Togas-to-go and abs to die for atop the UK box office, while Grand Budapest Hotel books in a surprise third
Seven years after the original 300 film, and with Gerard Butler's slain character missing this time around, it was by no means certain that audiences had an appetite for second helpings. But backers Warners and Legendary Pictures will be plenty happy with the opening numbers for 300: Rise of an Empire in the US and internationally. In the UK, the film, from director Noam Murro (Smart People) and starring Australian actor Sullivan Stapleton (Animal Kingdom), achieved a robust £2.76m debut. While that's well down on 300's opening salvo – £4.75m including previews of £784,000 – it's not bad for a film that seemed short of marketable elements other than the 300 brand name.
Rise of an Empire knocked The Lego Movie off the top spot after a three-week run. The Warners animation has now grossed £28.8m after 19 days of play, putting it just behind Shrek on £29m. Next in its sights in the all-time box-office league for animation: A Bug's Life (£29.45m) and Chicken Run (£29.51m).
The art-house crossover
The sunny weather across much of the UK at the weekend must have given a few worries to the distribution and exhibition industries and none more so than at Fox: its Grand Budapest Hotel, with an upscale and older audience skew, might have been expected to perform robustly at Sunday matinees, which is when the sunshine was at its most glorious. However, it's hard to point to the weather having impacted box-office, since the film debuted with a very impressive £1.53m, including previews of £96,000.

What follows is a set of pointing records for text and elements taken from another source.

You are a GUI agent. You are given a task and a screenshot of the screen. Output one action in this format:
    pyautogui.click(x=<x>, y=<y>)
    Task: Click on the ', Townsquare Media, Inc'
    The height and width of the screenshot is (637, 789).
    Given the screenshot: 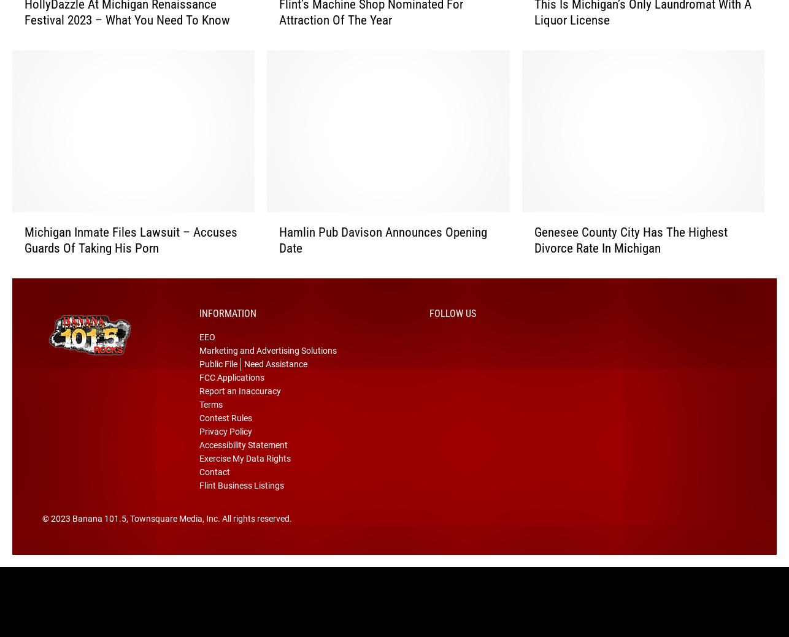 What is the action you would take?
    pyautogui.click(x=172, y=535)
    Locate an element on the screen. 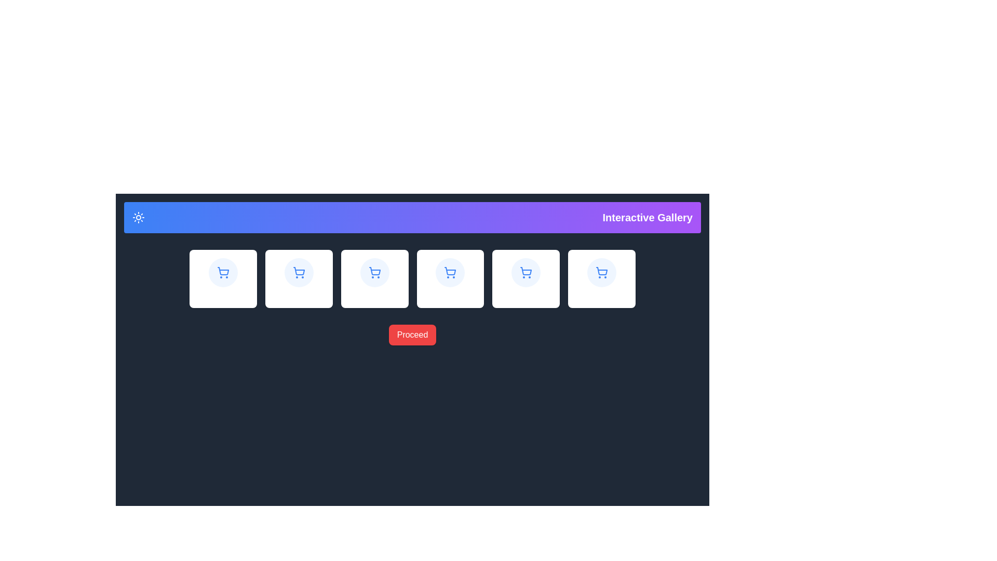 The width and height of the screenshot is (997, 561). the blue shopping cart icon, which is the third icon from the left in a linear arrangement is located at coordinates (374, 272).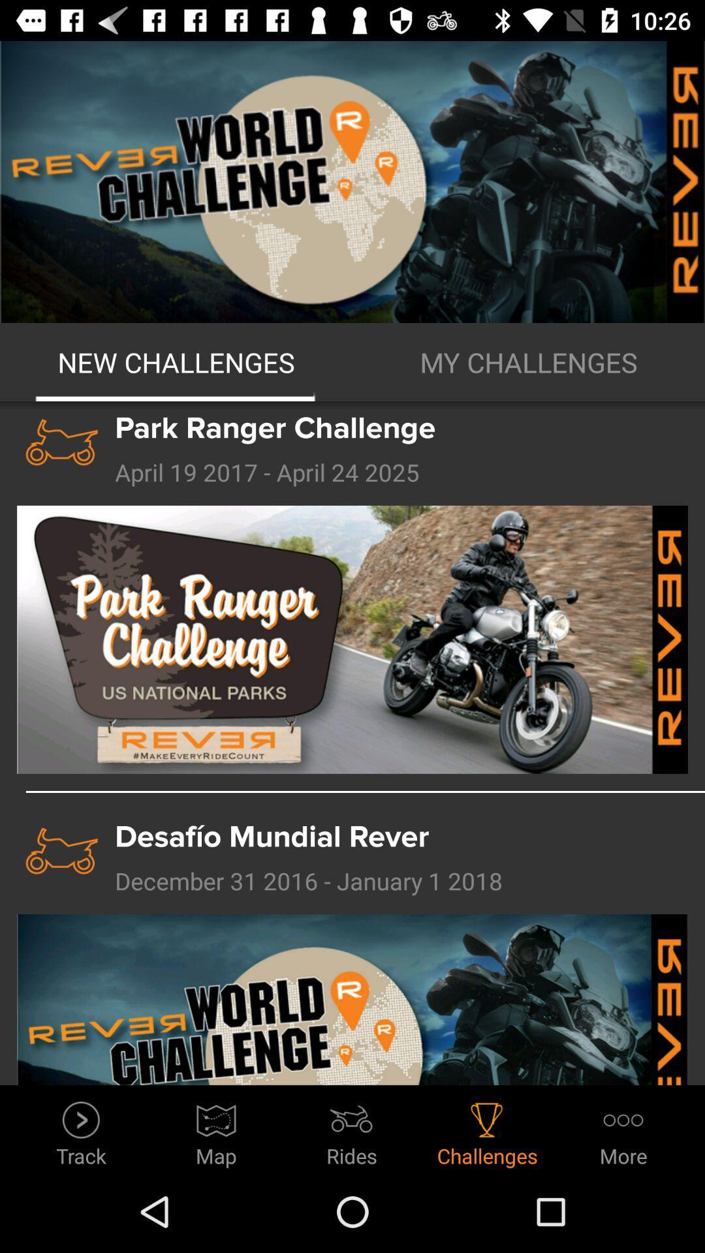  Describe the element at coordinates (529, 362) in the screenshot. I see `the my challenges` at that location.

The number is the biggest ever for a Wes Anderson film, beating even hit animation Fantastic Mr Fox, which debuted in 2009 with £1.52m, albeit without the benefit of previews. In live action, Anderson's box-office has been much more modest, with both The Darjeeling Limited and The Life Aquatic opening in the £430-460,000 range. His last film, Moonrise Kingdom, began with a soft £252,000 in May 2012, although the film faced sunny skies on its opening weekend, and recovered to achieve a decent £2m by the end of its run.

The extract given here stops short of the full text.